O Tribunal Regional Eleitoral do Ceará (TRE-CE) determinou que o governador Elmano de Freitas e a prefeita de Crateús, Janaína Carla Farias, removam, no prazo de 24 horas, publicações feitas no Instagram relacionadas à inauguração de equipamentos públicos no município.
A decisão foi proferida pelo desembargador Francisco Luís Rios Alves, nos autos da Representação Especial nº 0600199-88.2026.6.06.0000, ajuizada pela Federação PSDB-Cidadania.
Segundo a decisão, vídeos publicados nos perfis pessoais dos agentes públicos registraram a inauguração de uma escola indígena e da Casa da Mulher Cearense. As imagens mostravam as instalações dos equipamentos, servidores e crianças, acompanhadas de falas que, conforme apontado no processo, associavam a entrega das obras à atuação pessoal do governador e faziam referência à disputa eleitoral.
O desembargador entendeu que o conteúdo ultrapassou os limites da simples divulgação institucional. Para a Justiça Eleitoral, o uso de equipamentos públicos e de solenidades oficiais como cenário para comunicação político-promocional pode caracterizar associação entre a estrutura do Estado, a imagem pessoal dos agentes públicos e uma eventual pretensão eleitoral.
A decisão também destaca que a divulgação ocorreu em perfis pessoais, e não em canais institucionais, o que reforçaria, segundo o entendimento apresentado, o caráter promocional das publicações.
Além de Elmano de Freitas e Janaína Farias, a Meta, empresa responsável pelo Instagram e Facebook, foi intimada a tornar o conteúdo indisponível em todo o território nacional no prazo de 24 horas, preservando os registros das publicações.

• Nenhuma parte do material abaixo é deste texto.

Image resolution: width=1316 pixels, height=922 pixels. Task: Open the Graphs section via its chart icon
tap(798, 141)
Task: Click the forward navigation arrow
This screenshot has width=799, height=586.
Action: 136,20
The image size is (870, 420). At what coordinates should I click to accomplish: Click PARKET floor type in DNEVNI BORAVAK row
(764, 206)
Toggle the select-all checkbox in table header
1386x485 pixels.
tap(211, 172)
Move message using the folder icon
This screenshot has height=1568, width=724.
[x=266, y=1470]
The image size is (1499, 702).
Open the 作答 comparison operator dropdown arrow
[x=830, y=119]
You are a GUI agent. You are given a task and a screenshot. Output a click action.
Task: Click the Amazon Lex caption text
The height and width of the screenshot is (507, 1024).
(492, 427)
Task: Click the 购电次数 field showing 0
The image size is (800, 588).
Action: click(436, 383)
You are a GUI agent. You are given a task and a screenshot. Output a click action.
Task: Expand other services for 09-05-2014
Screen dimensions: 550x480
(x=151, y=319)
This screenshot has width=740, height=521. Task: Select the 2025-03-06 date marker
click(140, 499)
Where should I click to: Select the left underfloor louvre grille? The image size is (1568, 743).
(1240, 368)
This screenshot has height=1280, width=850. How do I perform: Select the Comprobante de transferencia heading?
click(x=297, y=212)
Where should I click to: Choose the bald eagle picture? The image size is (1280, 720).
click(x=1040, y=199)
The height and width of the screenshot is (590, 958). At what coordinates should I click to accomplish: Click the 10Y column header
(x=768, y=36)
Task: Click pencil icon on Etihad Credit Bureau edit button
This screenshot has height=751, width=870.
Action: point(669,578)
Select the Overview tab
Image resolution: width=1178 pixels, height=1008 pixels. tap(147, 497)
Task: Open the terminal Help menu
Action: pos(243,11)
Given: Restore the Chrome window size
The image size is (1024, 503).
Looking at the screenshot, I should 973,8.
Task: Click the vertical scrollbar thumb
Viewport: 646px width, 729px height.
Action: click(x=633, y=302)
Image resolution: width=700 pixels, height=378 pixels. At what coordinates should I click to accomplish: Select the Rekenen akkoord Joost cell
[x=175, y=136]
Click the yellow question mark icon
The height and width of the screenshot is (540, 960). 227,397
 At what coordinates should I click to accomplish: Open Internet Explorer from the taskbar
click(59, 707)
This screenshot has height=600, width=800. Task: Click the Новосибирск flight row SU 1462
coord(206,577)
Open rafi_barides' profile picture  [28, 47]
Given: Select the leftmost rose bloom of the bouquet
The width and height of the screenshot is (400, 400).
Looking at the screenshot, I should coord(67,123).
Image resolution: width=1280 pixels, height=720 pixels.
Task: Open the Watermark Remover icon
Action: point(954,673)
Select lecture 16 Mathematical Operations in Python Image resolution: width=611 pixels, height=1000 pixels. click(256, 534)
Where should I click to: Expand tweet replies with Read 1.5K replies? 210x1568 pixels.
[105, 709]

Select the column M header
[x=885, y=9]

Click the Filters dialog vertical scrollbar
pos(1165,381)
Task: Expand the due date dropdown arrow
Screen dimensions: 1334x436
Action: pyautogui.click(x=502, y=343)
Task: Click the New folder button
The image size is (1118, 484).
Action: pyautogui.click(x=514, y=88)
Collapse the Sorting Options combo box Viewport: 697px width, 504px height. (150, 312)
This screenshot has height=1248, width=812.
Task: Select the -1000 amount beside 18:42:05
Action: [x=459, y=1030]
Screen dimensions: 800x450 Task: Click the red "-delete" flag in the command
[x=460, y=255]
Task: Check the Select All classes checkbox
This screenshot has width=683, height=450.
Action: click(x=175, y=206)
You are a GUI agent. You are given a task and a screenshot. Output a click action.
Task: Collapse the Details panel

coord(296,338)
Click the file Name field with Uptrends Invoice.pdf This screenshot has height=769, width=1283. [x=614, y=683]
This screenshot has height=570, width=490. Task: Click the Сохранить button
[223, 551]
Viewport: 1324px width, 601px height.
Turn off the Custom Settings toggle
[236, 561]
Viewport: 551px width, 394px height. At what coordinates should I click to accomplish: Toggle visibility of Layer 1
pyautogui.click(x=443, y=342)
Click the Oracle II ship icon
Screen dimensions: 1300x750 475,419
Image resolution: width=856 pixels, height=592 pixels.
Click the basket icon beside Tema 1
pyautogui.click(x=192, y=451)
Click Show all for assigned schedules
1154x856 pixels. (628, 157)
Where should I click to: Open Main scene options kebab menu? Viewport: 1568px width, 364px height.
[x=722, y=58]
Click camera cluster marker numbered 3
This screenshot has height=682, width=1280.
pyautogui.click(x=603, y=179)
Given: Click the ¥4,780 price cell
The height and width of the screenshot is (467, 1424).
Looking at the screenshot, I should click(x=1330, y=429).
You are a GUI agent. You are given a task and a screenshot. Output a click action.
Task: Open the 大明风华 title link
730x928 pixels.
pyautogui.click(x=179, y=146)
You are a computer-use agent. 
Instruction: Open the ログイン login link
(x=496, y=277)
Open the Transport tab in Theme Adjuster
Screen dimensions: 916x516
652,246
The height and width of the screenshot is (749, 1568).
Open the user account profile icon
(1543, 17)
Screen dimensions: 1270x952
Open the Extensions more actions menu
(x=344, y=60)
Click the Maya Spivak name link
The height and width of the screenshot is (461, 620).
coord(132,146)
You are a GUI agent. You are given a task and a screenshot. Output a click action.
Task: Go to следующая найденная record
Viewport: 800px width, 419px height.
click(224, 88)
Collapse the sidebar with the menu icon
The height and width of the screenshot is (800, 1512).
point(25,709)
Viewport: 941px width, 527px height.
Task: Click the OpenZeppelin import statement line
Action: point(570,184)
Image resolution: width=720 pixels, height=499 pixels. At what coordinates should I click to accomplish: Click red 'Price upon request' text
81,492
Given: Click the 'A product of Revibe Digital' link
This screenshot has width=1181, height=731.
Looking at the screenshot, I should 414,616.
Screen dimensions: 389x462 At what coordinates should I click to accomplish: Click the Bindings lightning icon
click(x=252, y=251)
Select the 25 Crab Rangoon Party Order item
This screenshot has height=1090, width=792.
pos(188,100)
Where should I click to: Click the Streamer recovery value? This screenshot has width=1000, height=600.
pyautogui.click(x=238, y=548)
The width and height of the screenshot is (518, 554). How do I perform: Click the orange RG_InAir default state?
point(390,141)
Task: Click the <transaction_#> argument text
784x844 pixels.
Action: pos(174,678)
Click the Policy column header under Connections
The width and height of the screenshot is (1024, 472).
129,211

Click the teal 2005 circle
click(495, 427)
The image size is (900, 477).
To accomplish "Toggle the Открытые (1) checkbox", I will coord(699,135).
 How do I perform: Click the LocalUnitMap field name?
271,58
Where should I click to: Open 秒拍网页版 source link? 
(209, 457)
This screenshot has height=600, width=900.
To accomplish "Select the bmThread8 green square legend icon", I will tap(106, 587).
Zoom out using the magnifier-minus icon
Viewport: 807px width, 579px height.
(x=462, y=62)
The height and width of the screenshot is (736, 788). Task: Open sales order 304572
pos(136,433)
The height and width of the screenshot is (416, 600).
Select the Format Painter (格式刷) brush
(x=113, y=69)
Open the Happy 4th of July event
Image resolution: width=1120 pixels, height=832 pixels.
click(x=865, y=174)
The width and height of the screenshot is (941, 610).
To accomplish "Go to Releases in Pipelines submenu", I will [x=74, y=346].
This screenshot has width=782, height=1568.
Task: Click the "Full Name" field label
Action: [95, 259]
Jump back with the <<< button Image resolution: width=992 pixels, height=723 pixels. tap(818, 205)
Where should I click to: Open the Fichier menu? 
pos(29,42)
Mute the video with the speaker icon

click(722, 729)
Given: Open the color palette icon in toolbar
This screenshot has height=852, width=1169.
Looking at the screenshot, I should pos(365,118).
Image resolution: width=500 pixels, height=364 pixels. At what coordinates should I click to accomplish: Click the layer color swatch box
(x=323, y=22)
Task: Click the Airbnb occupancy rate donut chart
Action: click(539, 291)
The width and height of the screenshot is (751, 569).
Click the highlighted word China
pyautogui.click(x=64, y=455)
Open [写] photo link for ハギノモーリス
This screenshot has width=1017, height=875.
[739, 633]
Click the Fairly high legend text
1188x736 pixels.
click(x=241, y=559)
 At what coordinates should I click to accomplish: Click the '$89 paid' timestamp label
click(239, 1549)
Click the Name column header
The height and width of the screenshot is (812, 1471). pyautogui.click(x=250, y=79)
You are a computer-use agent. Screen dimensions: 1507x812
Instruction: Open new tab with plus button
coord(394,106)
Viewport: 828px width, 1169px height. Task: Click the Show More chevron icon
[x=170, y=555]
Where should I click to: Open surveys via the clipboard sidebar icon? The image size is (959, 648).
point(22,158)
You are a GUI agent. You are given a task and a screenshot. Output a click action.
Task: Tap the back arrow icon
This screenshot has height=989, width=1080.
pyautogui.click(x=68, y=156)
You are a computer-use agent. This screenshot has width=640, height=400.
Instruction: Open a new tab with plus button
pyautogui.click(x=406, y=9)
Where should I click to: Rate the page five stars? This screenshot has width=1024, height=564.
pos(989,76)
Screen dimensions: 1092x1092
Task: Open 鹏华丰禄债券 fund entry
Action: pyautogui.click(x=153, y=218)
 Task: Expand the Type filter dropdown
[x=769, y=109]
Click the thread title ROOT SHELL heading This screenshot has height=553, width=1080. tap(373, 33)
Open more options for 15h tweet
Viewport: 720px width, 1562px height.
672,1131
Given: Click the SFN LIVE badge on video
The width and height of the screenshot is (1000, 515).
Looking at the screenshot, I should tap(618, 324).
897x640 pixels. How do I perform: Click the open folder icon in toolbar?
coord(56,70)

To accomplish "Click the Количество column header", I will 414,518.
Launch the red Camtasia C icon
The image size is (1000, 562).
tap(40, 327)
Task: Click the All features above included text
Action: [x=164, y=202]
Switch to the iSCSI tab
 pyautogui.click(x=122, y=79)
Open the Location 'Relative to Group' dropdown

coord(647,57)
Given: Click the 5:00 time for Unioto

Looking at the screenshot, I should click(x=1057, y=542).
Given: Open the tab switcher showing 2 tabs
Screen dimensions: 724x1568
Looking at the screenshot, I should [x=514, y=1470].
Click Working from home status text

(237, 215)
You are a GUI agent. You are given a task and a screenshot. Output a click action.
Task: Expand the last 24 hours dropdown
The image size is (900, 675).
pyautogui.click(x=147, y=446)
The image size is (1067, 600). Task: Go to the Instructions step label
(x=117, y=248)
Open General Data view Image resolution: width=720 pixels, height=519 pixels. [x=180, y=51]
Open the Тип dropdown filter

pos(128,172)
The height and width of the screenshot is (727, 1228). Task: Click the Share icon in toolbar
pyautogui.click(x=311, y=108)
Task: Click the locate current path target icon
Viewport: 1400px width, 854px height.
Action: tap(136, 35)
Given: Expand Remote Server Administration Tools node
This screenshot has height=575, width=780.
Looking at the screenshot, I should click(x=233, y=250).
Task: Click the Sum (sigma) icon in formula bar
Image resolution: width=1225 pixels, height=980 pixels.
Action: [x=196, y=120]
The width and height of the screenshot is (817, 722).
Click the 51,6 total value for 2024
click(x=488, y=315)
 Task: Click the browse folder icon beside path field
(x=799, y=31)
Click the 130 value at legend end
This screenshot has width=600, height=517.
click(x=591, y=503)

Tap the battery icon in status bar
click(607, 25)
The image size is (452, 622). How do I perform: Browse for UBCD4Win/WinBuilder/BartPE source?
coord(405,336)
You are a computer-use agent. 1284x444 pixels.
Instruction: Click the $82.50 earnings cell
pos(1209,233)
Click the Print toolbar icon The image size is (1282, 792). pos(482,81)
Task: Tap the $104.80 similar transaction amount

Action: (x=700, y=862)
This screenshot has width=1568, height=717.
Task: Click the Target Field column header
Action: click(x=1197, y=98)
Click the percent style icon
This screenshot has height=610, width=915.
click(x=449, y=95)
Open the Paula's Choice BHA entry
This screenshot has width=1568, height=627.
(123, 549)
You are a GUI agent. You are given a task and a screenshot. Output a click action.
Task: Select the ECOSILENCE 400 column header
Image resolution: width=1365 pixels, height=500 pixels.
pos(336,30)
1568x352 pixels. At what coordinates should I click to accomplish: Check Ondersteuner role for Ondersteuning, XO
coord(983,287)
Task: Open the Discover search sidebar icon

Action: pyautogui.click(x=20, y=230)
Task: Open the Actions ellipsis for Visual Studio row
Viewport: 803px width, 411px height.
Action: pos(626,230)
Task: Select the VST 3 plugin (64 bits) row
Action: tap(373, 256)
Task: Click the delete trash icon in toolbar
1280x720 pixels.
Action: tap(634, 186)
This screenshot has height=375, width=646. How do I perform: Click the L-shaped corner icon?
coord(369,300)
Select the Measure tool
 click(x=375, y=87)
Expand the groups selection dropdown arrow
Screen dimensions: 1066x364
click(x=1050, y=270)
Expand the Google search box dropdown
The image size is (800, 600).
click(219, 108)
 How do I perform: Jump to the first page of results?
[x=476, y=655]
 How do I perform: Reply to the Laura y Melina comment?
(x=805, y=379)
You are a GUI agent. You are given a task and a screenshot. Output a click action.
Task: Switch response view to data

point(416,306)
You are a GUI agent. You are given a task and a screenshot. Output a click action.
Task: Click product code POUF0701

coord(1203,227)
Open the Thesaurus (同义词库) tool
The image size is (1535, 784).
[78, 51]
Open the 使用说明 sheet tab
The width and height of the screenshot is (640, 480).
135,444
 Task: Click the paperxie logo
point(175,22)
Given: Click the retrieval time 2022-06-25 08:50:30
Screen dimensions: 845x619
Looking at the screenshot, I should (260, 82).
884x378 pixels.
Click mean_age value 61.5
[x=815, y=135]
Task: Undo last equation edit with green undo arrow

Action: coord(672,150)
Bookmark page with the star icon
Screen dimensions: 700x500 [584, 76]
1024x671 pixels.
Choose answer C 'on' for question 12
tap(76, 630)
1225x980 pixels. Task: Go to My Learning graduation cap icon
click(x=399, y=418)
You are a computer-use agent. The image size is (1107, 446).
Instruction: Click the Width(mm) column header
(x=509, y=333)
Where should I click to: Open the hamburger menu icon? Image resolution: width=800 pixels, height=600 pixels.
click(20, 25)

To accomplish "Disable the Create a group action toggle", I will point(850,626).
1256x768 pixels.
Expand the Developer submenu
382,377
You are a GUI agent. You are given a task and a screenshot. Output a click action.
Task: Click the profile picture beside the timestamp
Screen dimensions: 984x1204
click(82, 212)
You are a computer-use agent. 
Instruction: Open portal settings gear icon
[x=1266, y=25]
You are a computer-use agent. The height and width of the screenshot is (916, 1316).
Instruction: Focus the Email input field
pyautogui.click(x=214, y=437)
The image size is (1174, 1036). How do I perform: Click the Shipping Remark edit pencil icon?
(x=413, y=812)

O caso, porém, ainda não está encerrado. A decisão possui caráter parcial e cautelar, e outros pontos da representação ainda serão analisados após o contraditório. Os representados deverão apresentar suas defesas.
A determinação coloca novamente em debate os limites entre a divulgação de obras e serviços públicos e a promoção pessoal de agentes políticos em período que antecede as eleições de 2026. A questão central é até onde a comunicação institucional pode avançar sem se transformar em instrumento de promoção eleitoral utilizando a estrutura pública.